What this task involves — Every line in the listing below from the one with "Yukon (600, 286)" through the one with "Dalekohledy (605, 185)" is to be reproduced exactly, both ends included; leave out the rest.
=== Begin Enclosure ===
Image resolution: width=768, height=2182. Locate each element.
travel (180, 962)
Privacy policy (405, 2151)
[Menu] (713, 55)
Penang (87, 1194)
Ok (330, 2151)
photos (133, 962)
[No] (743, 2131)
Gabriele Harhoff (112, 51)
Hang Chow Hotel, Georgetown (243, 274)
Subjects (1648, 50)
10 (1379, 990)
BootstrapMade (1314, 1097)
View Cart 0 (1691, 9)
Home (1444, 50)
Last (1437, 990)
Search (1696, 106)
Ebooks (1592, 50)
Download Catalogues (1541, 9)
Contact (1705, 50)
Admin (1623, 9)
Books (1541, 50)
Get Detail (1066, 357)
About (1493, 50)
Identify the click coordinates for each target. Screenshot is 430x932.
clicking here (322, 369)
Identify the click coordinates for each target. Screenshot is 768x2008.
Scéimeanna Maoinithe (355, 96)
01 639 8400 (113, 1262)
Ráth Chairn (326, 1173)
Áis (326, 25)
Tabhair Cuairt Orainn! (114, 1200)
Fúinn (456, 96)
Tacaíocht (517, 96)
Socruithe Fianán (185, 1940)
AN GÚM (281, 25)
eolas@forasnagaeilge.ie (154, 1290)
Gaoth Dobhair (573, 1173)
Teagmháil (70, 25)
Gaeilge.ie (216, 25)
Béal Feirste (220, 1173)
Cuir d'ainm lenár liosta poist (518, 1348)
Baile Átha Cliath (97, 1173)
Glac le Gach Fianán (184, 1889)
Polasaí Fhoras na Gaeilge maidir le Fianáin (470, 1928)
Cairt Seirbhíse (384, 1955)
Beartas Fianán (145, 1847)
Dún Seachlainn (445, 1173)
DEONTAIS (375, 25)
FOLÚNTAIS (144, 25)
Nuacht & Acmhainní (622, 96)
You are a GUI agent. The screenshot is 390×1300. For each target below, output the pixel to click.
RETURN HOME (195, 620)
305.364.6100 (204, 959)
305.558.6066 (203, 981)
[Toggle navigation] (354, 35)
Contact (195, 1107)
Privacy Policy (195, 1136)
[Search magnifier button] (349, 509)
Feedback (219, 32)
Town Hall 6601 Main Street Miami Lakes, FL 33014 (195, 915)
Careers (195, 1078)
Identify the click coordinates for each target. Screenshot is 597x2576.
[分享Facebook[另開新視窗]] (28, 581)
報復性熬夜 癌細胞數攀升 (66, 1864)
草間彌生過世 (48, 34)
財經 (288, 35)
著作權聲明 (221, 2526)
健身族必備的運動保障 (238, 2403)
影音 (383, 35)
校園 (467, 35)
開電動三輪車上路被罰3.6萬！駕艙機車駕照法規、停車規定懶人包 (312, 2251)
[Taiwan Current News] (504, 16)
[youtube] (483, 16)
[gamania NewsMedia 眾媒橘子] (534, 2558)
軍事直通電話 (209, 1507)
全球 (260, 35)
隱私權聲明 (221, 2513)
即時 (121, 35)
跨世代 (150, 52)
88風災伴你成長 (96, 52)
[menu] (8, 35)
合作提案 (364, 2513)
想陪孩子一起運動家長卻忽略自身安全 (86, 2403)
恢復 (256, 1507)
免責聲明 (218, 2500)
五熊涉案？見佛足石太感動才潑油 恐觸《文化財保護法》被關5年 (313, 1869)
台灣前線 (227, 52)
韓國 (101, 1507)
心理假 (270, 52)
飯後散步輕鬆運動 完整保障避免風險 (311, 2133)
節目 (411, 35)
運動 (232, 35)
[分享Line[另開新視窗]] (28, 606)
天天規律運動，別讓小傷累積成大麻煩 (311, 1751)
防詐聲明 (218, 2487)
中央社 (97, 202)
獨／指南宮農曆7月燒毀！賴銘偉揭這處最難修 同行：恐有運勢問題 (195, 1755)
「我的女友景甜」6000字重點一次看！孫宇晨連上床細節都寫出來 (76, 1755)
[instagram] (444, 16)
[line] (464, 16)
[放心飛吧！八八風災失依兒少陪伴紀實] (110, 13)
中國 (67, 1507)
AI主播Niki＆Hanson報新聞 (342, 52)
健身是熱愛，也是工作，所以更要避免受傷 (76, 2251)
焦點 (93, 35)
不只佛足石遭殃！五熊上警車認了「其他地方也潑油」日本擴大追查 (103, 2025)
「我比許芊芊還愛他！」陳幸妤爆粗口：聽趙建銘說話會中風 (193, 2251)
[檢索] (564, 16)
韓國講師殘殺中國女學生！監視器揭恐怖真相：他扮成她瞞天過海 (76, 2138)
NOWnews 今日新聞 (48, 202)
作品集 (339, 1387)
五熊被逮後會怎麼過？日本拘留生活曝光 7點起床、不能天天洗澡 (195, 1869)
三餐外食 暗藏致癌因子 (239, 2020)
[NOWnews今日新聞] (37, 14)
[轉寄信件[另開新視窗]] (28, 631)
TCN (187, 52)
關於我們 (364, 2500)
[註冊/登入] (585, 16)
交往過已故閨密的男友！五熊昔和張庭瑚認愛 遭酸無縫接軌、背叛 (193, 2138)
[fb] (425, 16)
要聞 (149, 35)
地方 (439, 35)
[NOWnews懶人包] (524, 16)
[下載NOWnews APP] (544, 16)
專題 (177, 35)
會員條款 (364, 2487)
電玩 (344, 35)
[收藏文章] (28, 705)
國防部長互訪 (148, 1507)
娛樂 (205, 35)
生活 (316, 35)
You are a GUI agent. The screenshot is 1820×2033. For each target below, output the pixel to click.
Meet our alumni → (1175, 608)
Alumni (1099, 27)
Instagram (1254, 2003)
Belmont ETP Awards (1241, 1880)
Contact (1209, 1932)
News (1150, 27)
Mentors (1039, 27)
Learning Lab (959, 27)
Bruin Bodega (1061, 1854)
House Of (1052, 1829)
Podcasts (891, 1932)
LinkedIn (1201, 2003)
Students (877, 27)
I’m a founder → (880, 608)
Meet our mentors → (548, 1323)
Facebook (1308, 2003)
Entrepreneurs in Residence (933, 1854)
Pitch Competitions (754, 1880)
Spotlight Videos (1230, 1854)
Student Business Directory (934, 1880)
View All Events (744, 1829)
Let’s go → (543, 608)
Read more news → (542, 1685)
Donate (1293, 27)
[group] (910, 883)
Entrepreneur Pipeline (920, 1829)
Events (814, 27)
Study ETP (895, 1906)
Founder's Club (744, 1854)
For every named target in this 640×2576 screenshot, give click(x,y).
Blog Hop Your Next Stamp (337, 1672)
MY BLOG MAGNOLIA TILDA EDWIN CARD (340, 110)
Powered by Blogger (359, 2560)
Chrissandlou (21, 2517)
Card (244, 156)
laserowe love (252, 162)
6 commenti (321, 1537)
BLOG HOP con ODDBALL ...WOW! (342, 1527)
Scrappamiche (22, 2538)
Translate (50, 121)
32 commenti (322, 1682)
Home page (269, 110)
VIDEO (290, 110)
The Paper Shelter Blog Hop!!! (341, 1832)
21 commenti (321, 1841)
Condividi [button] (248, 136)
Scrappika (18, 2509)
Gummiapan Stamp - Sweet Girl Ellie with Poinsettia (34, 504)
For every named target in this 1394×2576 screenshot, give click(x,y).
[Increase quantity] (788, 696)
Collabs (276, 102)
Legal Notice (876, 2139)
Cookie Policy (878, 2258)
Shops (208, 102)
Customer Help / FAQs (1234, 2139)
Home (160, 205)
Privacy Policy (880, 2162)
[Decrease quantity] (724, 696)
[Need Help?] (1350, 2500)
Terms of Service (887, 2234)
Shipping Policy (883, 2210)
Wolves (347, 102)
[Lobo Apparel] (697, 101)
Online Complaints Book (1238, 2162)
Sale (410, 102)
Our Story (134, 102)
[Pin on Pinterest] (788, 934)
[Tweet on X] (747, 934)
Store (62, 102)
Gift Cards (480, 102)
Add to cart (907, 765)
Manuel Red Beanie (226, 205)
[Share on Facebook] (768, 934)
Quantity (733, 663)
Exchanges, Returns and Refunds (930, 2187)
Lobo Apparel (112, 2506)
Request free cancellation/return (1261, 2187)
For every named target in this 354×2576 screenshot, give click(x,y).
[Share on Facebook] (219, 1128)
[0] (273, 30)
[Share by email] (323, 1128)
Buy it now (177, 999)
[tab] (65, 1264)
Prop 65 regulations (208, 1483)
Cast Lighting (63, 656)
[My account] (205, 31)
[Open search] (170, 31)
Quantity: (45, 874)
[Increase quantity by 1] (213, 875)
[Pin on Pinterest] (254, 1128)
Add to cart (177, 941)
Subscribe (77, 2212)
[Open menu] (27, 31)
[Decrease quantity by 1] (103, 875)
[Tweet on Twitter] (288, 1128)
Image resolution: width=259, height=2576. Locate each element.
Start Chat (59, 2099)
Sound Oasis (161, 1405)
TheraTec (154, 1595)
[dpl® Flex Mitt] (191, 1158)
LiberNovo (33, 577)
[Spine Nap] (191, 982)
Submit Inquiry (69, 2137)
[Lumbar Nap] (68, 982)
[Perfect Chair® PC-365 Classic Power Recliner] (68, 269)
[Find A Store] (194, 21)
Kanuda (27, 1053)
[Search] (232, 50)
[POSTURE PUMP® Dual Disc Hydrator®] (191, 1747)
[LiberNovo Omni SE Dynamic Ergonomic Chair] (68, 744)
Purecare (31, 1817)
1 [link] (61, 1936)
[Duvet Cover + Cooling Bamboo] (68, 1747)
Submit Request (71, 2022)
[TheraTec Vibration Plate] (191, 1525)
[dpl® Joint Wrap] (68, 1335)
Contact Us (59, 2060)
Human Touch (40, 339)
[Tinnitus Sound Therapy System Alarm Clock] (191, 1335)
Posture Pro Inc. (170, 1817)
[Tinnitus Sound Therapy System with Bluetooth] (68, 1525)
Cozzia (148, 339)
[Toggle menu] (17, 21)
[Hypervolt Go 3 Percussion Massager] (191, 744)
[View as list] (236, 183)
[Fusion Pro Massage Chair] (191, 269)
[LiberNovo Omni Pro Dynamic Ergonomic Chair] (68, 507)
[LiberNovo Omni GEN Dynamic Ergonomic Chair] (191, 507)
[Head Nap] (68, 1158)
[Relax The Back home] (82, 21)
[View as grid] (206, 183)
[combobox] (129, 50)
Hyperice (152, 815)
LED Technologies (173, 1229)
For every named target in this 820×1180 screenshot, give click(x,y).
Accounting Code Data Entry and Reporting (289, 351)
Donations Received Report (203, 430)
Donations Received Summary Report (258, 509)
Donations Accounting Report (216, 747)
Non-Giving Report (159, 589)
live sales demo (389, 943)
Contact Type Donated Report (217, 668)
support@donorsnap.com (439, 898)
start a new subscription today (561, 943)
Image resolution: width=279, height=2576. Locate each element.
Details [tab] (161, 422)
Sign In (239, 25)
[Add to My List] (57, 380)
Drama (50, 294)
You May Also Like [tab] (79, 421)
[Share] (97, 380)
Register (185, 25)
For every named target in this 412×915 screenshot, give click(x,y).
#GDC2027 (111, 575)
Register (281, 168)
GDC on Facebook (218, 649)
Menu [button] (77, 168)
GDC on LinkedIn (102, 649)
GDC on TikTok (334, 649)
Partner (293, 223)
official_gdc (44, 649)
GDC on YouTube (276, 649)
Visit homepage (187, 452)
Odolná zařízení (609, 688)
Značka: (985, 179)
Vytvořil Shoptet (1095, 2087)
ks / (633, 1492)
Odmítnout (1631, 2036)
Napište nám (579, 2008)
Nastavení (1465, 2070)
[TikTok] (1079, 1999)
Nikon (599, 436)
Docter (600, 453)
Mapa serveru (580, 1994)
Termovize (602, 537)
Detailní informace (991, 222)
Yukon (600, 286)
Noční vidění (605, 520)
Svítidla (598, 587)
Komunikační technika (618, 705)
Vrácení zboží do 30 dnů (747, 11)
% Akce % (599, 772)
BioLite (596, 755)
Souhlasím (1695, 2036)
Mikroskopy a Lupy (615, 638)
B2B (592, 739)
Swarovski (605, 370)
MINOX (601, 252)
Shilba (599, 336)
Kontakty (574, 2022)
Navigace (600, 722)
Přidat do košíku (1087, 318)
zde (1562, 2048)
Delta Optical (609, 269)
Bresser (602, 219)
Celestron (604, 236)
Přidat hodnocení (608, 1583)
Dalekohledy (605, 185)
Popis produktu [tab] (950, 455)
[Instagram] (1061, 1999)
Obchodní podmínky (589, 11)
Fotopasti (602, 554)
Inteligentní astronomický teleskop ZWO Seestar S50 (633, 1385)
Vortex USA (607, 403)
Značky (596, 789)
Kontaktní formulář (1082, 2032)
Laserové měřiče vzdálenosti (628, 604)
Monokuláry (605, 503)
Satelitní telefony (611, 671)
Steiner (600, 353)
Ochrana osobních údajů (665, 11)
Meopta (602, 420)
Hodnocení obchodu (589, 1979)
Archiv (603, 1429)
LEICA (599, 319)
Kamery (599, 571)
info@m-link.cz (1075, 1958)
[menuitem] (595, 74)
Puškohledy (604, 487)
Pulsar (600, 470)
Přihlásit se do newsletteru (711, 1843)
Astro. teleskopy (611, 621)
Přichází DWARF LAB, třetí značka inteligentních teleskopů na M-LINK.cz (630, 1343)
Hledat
=== End Enclosure ===
Solution for this problem —
Yukon (600, 286)
Noční vidění (605, 520)
Svítidla (598, 587)
Komunikační technika (618, 705)
Vrácení zboží do 30 dnů (747, 11)
% Akce % (599, 772)
BioLite (596, 755)
Souhlasím (1695, 2036)
Mikroskopy a Lupy (615, 638)
B2B (592, 739)
Swarovski (605, 370)
MINOX (601, 252)
Shilba (599, 336)
Kontakty (574, 2022)
Navigace (600, 722)
Přidat do košíku (1087, 318)
zde (1562, 2048)
Delta Optical (609, 269)
Bresser (602, 219)
Celestron (604, 236)
Přidat hodnocení (608, 1583)
Dalekohledy (605, 185)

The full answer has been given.